# 750 Acres on Flint in Dooly for lease



## Browning270 (Jan 25, 2007)

Yall are gonna hate me!!!!!!!! Made you look


----------



## Craig Knight (Jan 25, 2007)

Well you got me, I thought it was either too good to be true, or just too highly priced.


----------



## shdw633 (Jan 25, 2007)

OOOOOHHHHHHHH!!!!!!!!!  Got me!!!!!!!!!  I was pulling out my checkbook. 

That kind of post can get you    around here!!


----------



## beretta (Jan 25, 2007)




----------



## kevincox (Jan 26, 2007)

thats not very nice


----------



## bubbabuck (Jan 26, 2007)

thats just wrong !!


----------



## Allen Waters (Jan 26, 2007)

THATS JUST WRONG I DON'T CARE WHERE YOUR FROM . BUT YOU DID GET ME.


----------



## BOW'D UP (Jan 26, 2007)

YEP made us look at the clown
BOYS GET THE TAR AND FEATHERS


----------



## DoubleRR (Jan 26, 2007)

*Dually County.....*

How many members per acre?....any guests?...dues?.....gun only?...bow only?...turkies too?....feeders?....food plots?...are stands included?....elec.?....water?....camping?....directions please!...did I forget anythng?......


----------



## Medicine Man (Jan 26, 2007)

*Hunting land*

Sorry boy's I sent the 1st PM to him and got it.
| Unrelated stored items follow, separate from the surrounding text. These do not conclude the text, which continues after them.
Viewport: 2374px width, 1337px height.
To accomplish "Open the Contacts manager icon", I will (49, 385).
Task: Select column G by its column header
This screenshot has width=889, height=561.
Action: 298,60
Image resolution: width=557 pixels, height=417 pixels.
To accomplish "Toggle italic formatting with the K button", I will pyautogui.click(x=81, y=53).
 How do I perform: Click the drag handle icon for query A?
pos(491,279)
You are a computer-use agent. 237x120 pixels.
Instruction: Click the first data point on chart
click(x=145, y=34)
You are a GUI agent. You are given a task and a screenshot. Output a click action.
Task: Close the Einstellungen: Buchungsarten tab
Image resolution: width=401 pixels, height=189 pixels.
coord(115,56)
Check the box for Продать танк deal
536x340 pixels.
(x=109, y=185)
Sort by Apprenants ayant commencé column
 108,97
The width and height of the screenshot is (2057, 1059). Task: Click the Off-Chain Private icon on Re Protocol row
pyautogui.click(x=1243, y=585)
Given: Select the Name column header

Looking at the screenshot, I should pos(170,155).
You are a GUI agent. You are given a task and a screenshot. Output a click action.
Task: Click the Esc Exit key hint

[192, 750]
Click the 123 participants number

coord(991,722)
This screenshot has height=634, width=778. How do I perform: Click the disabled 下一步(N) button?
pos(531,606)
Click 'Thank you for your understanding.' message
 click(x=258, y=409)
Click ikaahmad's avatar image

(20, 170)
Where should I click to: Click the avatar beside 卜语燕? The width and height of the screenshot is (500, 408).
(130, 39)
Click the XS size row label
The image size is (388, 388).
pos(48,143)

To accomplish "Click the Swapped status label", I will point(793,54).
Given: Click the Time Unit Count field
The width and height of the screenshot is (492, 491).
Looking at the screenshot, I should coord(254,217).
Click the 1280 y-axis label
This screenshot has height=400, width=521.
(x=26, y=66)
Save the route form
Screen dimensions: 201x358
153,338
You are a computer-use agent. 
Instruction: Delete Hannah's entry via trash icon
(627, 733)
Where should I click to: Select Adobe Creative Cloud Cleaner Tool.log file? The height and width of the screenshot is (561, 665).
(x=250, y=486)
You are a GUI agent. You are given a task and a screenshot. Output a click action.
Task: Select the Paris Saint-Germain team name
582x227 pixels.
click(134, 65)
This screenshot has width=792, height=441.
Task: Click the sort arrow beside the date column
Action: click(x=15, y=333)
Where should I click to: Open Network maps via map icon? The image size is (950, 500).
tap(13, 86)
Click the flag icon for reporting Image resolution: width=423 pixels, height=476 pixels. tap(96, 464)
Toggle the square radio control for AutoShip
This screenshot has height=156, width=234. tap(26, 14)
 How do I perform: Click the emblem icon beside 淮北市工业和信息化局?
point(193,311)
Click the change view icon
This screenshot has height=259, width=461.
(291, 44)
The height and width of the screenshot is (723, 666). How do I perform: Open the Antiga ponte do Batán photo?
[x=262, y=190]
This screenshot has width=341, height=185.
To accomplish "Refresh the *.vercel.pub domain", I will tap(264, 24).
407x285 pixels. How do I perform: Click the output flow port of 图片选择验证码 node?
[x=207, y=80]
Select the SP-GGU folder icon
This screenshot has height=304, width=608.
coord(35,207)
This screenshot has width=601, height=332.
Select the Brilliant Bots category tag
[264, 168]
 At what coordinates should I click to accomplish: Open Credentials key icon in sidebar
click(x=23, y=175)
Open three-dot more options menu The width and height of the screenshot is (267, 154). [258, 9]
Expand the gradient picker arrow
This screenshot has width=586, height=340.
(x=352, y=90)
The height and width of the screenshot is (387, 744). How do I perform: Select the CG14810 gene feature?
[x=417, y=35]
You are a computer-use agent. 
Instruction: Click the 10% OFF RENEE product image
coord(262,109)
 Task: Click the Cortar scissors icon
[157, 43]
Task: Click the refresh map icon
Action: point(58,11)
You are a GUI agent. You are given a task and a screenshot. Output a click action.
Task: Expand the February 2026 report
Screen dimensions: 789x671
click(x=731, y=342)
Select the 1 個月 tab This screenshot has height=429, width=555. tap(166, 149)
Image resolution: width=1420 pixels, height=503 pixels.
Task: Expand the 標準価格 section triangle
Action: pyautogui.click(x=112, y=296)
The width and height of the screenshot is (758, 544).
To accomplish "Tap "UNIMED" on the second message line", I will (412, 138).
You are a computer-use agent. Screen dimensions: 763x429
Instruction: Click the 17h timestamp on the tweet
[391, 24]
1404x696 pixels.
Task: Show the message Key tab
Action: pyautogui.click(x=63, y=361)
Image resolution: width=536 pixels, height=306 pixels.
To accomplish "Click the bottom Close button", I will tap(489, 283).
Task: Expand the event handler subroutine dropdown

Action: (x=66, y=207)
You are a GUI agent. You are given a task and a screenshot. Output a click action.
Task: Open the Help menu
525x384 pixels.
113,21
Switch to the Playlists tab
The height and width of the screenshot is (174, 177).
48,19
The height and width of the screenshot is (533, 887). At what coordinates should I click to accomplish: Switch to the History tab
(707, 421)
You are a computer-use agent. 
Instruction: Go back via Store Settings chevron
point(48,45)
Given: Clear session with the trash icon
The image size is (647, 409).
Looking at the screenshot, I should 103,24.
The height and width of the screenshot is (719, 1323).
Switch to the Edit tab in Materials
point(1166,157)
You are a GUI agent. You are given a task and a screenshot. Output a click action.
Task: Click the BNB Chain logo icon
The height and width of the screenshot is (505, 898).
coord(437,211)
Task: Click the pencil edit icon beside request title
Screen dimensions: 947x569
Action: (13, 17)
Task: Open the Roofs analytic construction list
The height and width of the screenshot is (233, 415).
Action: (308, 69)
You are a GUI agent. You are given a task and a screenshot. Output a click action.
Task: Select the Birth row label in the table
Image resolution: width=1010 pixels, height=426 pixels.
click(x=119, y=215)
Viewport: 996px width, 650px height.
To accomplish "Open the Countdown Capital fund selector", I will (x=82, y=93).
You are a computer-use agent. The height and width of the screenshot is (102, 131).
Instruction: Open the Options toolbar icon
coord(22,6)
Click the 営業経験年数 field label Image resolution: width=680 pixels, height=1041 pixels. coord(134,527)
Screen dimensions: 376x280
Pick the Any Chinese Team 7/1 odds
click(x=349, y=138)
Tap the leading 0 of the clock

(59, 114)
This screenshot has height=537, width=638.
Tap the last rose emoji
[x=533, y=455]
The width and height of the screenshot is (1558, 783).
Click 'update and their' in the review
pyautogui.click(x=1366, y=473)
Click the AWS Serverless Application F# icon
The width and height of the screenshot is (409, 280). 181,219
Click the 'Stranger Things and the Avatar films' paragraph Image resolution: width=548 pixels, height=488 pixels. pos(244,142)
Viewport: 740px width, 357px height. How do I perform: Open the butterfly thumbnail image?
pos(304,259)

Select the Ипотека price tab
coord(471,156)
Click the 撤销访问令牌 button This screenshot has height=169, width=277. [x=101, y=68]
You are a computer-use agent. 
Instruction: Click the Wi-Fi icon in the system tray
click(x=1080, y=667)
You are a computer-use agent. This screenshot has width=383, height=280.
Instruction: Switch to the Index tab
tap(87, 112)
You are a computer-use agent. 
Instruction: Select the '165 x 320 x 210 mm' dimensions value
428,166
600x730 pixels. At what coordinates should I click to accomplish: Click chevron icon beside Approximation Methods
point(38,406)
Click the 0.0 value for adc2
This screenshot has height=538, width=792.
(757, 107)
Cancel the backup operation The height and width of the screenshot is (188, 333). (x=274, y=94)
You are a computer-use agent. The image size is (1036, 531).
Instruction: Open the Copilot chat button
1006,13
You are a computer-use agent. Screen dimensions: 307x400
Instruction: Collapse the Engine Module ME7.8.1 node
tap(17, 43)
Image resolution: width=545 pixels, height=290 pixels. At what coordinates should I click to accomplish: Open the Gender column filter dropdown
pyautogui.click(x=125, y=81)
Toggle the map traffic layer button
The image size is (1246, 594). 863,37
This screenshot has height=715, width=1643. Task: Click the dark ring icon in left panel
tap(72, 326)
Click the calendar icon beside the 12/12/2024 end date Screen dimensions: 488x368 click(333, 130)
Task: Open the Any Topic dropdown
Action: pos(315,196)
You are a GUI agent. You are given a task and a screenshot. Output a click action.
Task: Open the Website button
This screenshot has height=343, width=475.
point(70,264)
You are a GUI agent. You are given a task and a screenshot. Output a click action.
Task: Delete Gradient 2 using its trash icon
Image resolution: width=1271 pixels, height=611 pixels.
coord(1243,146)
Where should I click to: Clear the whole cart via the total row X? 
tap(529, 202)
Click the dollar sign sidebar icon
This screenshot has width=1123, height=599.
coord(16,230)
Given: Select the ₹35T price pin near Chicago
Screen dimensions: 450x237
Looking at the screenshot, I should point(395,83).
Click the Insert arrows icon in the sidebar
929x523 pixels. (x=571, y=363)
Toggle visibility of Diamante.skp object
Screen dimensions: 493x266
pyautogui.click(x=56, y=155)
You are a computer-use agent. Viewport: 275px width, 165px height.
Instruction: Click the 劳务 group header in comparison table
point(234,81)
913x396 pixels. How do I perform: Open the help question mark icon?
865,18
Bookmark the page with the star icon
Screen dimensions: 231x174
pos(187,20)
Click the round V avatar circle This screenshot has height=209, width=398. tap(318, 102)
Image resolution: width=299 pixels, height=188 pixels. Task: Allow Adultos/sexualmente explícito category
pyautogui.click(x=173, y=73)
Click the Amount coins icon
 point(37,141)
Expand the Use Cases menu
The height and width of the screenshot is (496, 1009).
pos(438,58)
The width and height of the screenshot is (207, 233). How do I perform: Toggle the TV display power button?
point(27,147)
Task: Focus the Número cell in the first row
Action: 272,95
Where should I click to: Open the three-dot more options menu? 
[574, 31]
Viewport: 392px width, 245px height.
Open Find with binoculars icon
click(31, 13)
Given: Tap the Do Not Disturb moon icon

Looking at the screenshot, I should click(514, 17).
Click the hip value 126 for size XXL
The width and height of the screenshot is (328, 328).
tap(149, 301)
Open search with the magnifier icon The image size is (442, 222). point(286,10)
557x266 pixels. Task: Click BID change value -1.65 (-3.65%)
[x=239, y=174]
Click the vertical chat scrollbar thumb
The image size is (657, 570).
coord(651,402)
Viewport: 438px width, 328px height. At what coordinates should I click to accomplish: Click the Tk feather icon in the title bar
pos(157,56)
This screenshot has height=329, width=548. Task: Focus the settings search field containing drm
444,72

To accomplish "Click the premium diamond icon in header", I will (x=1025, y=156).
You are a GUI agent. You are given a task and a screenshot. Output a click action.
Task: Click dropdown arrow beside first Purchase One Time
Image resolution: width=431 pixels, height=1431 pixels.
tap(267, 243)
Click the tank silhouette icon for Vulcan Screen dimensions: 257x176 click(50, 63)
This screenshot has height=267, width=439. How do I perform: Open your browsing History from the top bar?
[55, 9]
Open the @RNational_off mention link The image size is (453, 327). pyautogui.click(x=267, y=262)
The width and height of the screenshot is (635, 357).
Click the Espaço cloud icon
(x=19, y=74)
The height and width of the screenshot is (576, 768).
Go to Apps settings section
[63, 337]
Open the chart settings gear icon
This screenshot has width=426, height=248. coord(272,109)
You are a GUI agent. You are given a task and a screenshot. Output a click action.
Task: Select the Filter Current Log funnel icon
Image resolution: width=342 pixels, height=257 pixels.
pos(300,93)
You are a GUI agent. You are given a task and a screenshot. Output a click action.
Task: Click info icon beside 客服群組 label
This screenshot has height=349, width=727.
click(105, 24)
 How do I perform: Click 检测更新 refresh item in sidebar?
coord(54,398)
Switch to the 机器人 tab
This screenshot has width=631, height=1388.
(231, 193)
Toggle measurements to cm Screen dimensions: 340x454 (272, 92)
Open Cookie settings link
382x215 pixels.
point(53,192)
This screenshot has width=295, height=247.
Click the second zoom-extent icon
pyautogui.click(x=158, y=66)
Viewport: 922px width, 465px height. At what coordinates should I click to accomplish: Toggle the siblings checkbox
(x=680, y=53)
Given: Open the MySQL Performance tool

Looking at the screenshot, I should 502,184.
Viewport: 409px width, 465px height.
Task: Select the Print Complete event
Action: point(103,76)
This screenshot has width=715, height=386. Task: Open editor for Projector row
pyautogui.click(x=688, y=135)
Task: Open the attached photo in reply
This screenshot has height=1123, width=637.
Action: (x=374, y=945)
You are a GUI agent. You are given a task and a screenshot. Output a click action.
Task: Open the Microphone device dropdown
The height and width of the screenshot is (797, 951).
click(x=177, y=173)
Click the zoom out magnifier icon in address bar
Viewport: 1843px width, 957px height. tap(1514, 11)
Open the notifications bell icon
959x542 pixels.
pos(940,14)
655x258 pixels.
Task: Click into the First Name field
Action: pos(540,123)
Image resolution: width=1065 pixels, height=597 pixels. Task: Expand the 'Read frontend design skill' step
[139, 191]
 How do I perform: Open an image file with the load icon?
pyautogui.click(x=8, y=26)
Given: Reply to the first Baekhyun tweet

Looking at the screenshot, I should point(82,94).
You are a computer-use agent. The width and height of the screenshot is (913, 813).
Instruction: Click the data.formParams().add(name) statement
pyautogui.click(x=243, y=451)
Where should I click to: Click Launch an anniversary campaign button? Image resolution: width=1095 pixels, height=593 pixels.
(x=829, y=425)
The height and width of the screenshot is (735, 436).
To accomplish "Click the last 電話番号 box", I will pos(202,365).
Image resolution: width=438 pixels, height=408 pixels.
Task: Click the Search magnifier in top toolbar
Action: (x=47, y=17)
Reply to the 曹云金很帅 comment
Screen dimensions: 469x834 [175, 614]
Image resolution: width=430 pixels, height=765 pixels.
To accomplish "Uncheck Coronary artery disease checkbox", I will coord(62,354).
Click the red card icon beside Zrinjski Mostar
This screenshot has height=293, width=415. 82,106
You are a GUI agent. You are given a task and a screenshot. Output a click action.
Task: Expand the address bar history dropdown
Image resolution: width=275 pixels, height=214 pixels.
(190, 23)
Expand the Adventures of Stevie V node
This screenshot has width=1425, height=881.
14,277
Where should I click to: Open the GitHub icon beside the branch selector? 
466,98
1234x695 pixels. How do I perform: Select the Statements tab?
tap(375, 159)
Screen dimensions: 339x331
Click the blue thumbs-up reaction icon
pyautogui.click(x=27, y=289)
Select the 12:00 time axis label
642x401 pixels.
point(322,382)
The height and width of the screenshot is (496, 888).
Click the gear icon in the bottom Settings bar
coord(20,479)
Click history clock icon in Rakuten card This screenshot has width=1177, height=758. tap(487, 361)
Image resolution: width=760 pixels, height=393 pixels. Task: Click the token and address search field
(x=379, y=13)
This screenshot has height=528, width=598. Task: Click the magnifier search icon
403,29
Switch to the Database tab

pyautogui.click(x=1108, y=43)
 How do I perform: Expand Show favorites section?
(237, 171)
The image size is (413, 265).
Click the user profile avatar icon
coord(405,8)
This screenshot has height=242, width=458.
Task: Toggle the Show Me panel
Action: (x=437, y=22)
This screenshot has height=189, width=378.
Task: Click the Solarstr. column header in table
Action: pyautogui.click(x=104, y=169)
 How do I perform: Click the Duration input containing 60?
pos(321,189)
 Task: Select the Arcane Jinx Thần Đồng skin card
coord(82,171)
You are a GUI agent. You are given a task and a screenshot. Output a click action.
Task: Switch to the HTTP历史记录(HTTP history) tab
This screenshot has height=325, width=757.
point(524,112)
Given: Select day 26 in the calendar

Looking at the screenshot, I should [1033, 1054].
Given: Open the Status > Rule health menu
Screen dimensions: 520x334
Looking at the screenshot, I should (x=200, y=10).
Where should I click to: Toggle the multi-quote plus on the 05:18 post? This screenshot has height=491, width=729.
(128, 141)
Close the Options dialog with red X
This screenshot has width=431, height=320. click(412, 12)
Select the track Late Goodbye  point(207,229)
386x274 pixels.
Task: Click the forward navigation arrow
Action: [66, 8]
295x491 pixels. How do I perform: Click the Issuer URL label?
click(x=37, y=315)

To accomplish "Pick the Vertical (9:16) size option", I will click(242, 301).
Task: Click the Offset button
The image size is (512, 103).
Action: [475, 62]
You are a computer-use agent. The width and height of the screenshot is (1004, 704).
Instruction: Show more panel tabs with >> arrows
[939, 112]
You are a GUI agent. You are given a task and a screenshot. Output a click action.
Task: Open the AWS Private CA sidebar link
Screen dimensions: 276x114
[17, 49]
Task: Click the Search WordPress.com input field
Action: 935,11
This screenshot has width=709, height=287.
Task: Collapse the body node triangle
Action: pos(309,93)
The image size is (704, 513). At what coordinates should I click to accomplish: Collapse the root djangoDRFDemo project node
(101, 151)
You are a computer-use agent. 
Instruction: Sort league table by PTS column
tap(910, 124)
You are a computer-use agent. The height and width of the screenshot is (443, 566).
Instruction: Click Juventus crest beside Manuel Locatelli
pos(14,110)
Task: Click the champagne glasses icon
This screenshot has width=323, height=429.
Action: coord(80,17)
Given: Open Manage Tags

Thanks Browning 270. I may have over paid at 7/acre. He said to send him a PM that he has another 500 acre trac at 8/acre if ya'll are intrested send him a PM.


----------



## bubbabuck (Jan 26, 2007)

PM sent !!!!!!!!!!!!!!!!!!


----------



## big game (Jan 26, 2007)

heres your sign!


----------



## bubbabuck (Jan 26, 2007)

I'm always late......missed out on that one to !!!


----------



## Medicine Man (Jan 27, 2007)

*Prime hunting*

Well I over paid so don't feel to bad.. He may still have the 500 acres at 8/acre. Prime hunting land..


----------



## letsgohuntin (Jan 27, 2007)

Craig Knight said:


> ... or just too highly priced.




me too... I was looking just to see what kind of ridiculous price tag it had on it!


----------



## BANDERSNATCH (May 28, 2007)

Over a year later...and it still got me through the search feature!   lol

 

Bandy


----------



## 60Grit (May 28, 2007)




----------



## GA DAWG (May 28, 2007)

Dern I thought for a min. Somebody was trying to lease my land out from under me.


----------